__WORK TASK__.
Among the entries below, take the line with "Instruction: Click count" and the line with "Task: Click the horizontal", and output them and every line between them exactly, with nothing else.

Collected data:
::::::::

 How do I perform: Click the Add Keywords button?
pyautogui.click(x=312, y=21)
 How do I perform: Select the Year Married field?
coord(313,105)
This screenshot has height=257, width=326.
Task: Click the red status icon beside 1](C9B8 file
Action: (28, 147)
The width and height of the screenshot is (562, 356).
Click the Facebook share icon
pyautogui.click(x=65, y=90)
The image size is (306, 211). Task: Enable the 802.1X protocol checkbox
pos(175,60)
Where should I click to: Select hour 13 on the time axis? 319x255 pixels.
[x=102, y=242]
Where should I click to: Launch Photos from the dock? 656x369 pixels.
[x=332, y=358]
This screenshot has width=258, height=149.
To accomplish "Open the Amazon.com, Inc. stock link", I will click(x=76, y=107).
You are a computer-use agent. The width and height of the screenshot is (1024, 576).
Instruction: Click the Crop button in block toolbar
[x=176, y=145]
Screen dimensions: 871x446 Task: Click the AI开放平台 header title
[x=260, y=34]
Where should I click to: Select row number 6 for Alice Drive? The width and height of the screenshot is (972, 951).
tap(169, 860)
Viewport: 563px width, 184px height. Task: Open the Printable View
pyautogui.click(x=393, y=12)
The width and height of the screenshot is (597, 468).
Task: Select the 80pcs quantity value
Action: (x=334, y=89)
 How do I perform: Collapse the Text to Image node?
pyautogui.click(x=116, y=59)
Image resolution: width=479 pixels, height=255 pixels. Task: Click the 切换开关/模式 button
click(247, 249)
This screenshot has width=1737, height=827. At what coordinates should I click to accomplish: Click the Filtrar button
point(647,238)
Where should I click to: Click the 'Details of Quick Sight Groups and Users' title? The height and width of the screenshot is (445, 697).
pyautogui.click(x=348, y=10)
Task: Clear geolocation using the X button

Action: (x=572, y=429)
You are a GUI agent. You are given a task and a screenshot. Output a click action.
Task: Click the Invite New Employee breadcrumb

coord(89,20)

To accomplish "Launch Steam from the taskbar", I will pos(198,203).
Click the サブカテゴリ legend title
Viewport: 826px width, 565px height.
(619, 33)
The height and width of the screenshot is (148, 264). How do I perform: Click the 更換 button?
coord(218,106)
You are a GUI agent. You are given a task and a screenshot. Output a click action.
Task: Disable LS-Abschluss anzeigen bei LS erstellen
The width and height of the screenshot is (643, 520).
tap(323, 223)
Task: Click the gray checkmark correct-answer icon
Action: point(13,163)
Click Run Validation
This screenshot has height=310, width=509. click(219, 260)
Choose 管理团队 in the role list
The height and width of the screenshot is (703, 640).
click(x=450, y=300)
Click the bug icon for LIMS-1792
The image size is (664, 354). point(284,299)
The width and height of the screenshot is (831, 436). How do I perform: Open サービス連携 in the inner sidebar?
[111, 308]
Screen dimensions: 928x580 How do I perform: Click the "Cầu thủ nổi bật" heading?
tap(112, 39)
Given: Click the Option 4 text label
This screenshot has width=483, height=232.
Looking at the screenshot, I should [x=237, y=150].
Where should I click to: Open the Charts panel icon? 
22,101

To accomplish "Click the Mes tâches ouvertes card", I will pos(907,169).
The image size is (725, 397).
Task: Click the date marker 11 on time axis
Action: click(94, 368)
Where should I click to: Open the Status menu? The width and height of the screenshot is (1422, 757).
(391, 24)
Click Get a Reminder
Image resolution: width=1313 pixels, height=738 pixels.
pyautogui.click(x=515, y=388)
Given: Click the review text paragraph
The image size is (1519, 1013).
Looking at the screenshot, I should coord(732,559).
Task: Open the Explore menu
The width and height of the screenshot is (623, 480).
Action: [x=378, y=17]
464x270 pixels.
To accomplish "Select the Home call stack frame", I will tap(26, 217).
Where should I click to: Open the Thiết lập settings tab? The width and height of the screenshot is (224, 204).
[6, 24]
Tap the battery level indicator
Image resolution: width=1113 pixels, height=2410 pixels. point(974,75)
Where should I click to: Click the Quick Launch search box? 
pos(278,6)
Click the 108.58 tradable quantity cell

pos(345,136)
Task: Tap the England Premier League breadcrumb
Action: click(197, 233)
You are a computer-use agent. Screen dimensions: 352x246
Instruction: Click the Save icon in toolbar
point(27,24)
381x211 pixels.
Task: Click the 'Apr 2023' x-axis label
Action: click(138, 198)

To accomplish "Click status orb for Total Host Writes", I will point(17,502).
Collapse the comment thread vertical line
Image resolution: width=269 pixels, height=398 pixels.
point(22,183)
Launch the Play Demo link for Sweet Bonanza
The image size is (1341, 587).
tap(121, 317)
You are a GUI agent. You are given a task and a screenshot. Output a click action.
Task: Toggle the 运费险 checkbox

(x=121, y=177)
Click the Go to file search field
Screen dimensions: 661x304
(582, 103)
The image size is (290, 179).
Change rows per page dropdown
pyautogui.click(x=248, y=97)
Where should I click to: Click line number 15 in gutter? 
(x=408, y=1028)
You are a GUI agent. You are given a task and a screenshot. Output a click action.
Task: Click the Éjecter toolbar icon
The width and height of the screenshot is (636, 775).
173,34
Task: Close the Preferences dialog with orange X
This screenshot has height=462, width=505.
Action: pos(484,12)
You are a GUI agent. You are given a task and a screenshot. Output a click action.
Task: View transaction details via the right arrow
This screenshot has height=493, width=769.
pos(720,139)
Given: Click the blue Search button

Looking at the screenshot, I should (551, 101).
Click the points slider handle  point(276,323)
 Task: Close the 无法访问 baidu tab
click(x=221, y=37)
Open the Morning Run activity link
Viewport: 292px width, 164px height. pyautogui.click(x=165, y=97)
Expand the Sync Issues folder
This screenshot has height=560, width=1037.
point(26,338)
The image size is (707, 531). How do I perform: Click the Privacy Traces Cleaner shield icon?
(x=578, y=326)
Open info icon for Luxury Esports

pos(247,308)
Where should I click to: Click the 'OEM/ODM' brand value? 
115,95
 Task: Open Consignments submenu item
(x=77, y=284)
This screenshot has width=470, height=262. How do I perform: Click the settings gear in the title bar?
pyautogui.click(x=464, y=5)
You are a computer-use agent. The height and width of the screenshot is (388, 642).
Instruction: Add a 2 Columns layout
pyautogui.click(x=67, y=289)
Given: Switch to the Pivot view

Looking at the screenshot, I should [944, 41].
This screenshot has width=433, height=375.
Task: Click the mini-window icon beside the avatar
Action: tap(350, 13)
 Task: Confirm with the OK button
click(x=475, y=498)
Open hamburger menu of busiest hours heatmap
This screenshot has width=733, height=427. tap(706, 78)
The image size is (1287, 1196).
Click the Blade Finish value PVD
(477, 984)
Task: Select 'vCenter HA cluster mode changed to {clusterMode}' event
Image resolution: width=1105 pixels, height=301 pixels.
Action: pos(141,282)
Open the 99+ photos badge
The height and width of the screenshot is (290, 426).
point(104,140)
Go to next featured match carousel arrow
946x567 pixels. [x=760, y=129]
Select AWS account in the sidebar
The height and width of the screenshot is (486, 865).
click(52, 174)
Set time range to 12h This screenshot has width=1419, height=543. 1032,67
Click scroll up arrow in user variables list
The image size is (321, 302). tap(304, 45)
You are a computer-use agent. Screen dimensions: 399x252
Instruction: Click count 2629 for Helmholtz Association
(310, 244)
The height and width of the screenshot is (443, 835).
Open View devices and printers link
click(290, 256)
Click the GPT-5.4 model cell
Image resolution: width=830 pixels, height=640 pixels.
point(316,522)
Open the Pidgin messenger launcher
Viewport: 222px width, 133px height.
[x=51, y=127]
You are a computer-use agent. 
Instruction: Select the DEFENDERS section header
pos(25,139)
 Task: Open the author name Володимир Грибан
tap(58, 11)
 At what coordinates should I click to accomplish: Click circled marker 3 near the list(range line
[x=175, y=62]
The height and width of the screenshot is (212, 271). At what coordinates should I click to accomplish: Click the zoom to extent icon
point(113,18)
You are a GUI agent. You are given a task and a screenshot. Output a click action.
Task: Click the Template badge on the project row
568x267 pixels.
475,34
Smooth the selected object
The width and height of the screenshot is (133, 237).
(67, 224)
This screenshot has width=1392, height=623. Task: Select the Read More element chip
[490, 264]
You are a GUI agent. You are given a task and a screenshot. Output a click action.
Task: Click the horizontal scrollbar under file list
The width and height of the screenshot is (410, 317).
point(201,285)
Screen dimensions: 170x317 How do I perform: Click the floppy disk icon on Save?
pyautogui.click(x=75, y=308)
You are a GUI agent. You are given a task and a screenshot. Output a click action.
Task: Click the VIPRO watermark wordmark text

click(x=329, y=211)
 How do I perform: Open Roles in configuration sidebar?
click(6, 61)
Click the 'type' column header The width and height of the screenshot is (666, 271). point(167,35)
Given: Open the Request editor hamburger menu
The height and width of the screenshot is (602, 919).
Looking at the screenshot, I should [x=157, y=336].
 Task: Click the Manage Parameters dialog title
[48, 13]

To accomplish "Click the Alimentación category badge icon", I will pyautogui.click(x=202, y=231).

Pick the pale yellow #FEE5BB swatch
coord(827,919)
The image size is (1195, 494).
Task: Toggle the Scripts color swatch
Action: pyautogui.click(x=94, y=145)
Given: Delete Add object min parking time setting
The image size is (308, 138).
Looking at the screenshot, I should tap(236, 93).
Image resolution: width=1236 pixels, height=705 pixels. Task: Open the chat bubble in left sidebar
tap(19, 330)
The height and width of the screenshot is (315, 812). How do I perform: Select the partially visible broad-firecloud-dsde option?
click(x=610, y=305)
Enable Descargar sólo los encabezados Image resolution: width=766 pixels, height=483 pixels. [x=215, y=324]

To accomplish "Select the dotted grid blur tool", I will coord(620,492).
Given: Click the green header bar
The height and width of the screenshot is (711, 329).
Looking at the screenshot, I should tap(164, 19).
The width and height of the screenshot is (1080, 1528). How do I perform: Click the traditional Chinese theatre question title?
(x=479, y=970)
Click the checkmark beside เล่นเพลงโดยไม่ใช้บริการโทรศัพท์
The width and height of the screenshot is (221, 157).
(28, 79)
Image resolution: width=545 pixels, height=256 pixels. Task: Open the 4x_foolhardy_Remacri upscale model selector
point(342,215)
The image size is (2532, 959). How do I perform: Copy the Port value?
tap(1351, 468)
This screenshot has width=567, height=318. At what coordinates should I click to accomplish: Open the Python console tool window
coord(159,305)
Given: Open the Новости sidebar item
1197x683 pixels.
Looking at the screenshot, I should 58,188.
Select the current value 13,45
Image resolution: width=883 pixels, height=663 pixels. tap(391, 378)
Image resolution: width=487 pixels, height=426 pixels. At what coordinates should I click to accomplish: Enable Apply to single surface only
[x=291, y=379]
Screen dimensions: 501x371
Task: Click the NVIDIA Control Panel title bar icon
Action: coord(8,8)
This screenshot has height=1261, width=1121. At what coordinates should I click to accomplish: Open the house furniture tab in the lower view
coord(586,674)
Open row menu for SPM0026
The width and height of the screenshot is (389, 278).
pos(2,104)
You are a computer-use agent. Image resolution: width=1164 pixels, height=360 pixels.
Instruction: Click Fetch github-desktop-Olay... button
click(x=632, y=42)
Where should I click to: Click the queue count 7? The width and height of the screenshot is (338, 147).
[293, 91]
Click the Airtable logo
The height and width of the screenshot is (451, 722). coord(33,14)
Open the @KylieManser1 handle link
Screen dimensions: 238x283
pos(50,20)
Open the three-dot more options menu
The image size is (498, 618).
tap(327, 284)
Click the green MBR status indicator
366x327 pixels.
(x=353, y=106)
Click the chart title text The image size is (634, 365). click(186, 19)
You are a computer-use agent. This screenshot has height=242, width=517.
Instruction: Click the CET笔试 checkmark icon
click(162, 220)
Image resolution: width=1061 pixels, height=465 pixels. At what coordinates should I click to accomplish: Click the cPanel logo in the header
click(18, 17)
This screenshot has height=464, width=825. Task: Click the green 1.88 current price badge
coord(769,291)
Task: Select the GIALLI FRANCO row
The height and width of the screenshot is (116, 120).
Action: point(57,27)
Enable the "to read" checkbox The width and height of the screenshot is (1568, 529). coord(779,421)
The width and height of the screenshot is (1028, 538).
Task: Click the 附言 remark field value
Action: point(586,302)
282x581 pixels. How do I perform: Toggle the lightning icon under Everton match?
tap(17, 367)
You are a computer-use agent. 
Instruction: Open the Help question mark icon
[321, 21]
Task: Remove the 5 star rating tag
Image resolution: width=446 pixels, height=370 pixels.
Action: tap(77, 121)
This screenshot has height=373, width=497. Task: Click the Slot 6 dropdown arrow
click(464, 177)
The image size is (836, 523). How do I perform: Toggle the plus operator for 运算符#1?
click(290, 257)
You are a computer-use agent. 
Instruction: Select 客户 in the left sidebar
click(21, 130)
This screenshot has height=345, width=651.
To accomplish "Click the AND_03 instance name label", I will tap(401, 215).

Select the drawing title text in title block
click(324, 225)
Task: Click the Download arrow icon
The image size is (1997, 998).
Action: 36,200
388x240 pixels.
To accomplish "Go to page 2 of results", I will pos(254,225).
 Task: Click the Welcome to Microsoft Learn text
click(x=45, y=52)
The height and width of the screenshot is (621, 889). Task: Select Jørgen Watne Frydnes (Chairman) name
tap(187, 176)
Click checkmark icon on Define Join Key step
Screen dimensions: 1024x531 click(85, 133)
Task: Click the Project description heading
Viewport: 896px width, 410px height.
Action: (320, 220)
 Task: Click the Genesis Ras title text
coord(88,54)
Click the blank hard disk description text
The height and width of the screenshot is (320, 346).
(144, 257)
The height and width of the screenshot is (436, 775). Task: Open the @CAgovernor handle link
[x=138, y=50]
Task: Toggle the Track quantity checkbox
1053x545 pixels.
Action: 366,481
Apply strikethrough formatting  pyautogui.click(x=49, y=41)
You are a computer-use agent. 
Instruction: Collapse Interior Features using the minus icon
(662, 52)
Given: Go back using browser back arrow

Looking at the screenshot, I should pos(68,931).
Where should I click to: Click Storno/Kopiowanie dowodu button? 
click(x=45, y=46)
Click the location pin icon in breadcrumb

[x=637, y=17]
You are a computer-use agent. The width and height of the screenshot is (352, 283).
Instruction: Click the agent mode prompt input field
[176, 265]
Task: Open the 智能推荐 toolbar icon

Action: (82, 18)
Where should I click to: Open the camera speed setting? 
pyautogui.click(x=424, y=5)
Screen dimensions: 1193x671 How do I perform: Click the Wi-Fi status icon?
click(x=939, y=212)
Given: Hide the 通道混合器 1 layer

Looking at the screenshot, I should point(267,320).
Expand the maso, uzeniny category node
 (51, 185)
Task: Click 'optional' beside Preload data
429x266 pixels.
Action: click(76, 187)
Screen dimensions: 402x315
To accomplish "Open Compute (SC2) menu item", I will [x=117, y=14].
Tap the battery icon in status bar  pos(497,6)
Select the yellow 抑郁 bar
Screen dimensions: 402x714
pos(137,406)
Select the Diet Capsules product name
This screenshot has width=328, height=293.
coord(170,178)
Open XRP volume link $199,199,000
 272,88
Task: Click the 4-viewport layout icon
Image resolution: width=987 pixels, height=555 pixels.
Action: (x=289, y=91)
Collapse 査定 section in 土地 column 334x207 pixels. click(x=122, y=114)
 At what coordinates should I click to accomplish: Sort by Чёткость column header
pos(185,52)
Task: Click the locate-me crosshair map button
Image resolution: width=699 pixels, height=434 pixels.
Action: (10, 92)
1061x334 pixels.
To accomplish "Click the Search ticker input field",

::::::::

__TASK SOLUTION__.
Instruction: Click count 2629 for Helmholtz Association
(310, 244)
The height and width of the screenshot is (443, 835).
Open View devices and printers link
click(290, 256)
Click the GPT-5.4 model cell
Image resolution: width=830 pixels, height=640 pixels.
point(316,522)
Open the Pidgin messenger launcher
Viewport: 222px width, 133px height.
[x=51, y=127]
You are a computer-use agent. 
Instruction: Select the DEFENDERS section header
pos(25,139)
 Task: Open the author name Володимир Грибан
tap(58, 11)
 At what coordinates should I click to accomplish: Click circled marker 3 near the list(range line
[x=175, y=62]
The height and width of the screenshot is (212, 271). At what coordinates should I click to accomplish: Click the zoom to extent icon
point(113,18)
You are a GUI agent. You are given a task and a screenshot. Output a click action.
Task: Click the Template badge on the project row
568x267 pixels.
475,34
Smooth the selected object
The width and height of the screenshot is (133, 237).
(67, 224)
This screenshot has width=1392, height=623. Task: Select the Read More element chip
[490, 264]
You are a GUI agent. You are given a task and a screenshot. Output a click action.
Task: Click the horizontal scrollbar under file list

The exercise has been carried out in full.